Recent graduate Sridhar Veluvolu, V’18, entered Penn Vet wanting to be a general practitioner. He graduated from the School with a different plan.
The son of two veterinarians—his mother, Malathy Rao, V‘97, is a Penn Vet alumna— Veluvolu always expected he’d follow in the footsteps of his parents and run a small animal private practice. Growing up in Kinnelon, New Jersey, he acquired hours of experience helping them at work. And while in college at New York University, where he studied biology and animal science, his part-time or summer jobs skewed toward primary care—he worked with a general practitioner and at a specialty practice in New York City, interned at the Bronx Zoo, and helped an equine veterinarian in South Jersey.
When it came time to apply for veterinary school, Veluvolu chose Penn Vet for its blended didactic and clinical program. “I knew Penn Vet offered the best curriculum for the way I learn and study and for my career goal,” he said. “It helped that I was familiar with the School somewhat because my mom went there, and I had visited a handful of times when I was a kid.”
During his first year in Philadelphia, Veluvolu rotated through different clinical service departments at Ryan Hospital, including emergency, neurology, and oncology. “The clinicians in all of the areas are really phenomenal,” he said. “I really clicked with the oncology team and worked as an oncology nurse the summer after my first year.”
The summer gig in oncology was educating and illuminating for Veluvolu, but not in the way he had expected it would be. “I applied for the nurse position to gain clinical experience,” he explained. “While working in oncology, I realized how much research was happening at the School and took an interest in it—which surprised me. My thoughts for the future quickly shifted from general practice to a more research oriented position at an academic institution.”

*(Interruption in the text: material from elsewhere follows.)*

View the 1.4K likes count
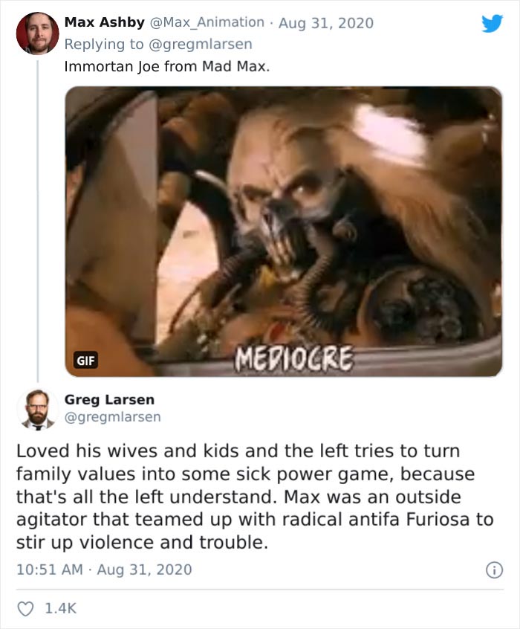This screenshot has width=520, height=629. [x=60, y=608]
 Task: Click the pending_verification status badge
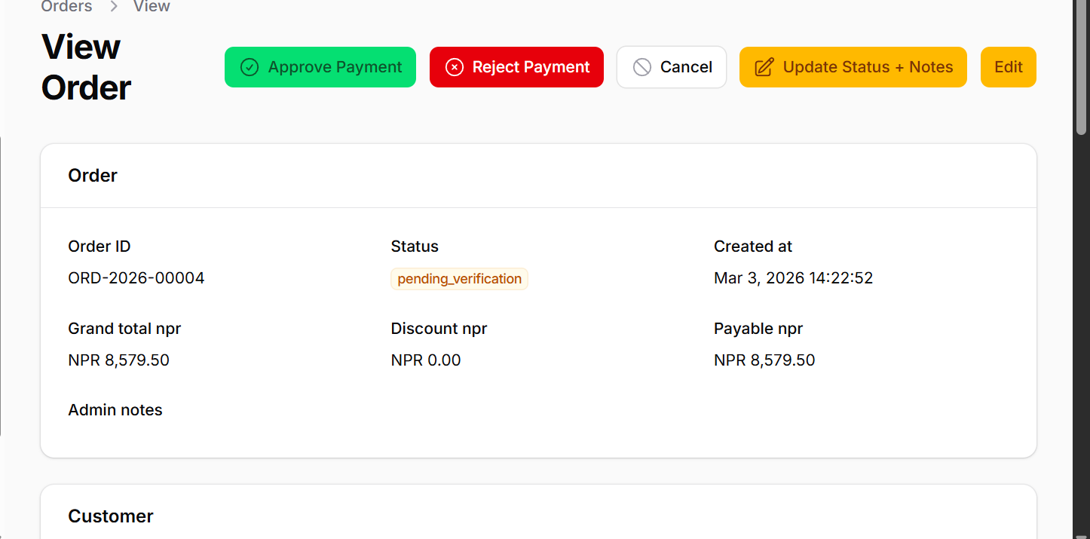pos(459,279)
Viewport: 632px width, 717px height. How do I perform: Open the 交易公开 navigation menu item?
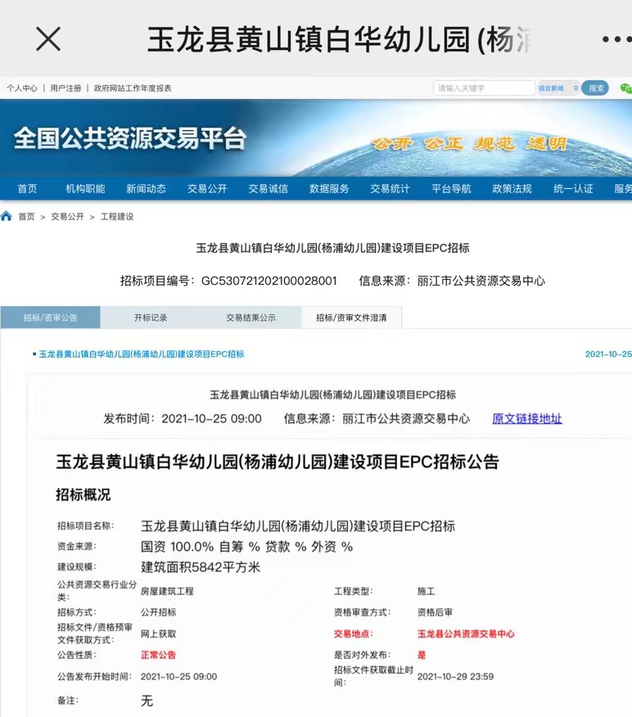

His first research pursuit at Penn Vet was with Dr. Nicola Mason, Associate Professor of Medicine, whose studies on canine immunotherapies, specifically vaccination and chimeric antigen receptor (CAR) T cell therapy, are earning national and international attention for their potential to help combat cancers in dogs and humans.
Veluvolu spent the entire summer after his second year in Mason’s translational research lab assisting with several tasks on her CAR T cell study. For this study, immune cells—or T cells—are collected from an individual patient’s blood and genetically modified to re-direct their specificity. Then, in the lab, the modified cells are expanded until there are many billions capable of recognizing and killing malignant cancer cells. The billions of genetically modified cells, known as CAR T cells, are put back into the patient’s body, where, ideally, they will engraft, recognize the cancer cells they’re trained to target, proliferate, and kill the target cells.
“Getting my feet wet in Dr. Mason’s lab made me realize how much I like research, especially translational research,” Veluvolu said about his responsibilities, which ranged from setting up basic experiments in the lab to helping administer CAR T cells in clinical trial participants. “It was great to spend time in the lab and the clinic. I thought I would hate bench research, but I don’t. I really like seeing the back and forth between the lab and patients.”
Whoever and Whenever
After working in Mason’s lab, Veluvolu helped with other oncology studies. He gathered data on patients for oncology resident Dr. Ashley Case’s 2017 mammary carcinoma study—Identification of prognostic collagen signatures and potential therapeutic stromal targets in canine mammary gland carcinoma. He worked with another oncology resident, Dr. Kathleen Tidd, on a retrospective study evaluating the outcomes of cats with feline large cell gastrointestinal lymphoma after surgery. And with oncology resident Dr. Martha Maloneyhuss he contributed to an evaluation of MOPP chemotherapy for feline lymphoma.
Veluvolu also wrote a case series with Dr. Molly Church, Assistant Professor, Pathobiology, on a new type of tumor that’s been categorized in four dogs through Penn Vet’s pathology service. He became involved with a study led by Dr. Guillermo Couto, a greyhound expert based in Ohio, that explores the efficacy of carboplatin chemotherapy for osteosarcoma in greyhounds. And, with Dr. Chand Khanna, Chief Science Officer of Ethos Veterinary Health, he submitted a grant application to the American Kennel Club Canine Health Foundation to perform a prospective evaluation of Sorafenib, a new tyrosine kinase inhibitor, as a treatment for dogs with cancer.
“There are so many promising advances happening in cancer research, and my attitude is to help whoever and wherever I can to gain experience,” Veluvolu said. “Every new experience gets me closer to where I want to be.”
Closer to the Future
When Veluvolu learned he was accepted for an internship at University of Wisconsin-Madison Veterinary School, he was excited about additional exposure to oncology research and clinical care. He ultimately hopes to come back to Penn Vet for a residency in oncology.
“I feel really lucky to have had the experiences and mentors I’ve had at Penn Vet in both research and clinical services. There are so many people I want to thank, especially the entire Comprehensive Cancer Care team,” Veluvolu noted. “It has been a very, very good four years. I will be sad to leave Penn Vet... and look forward to someday coming back.”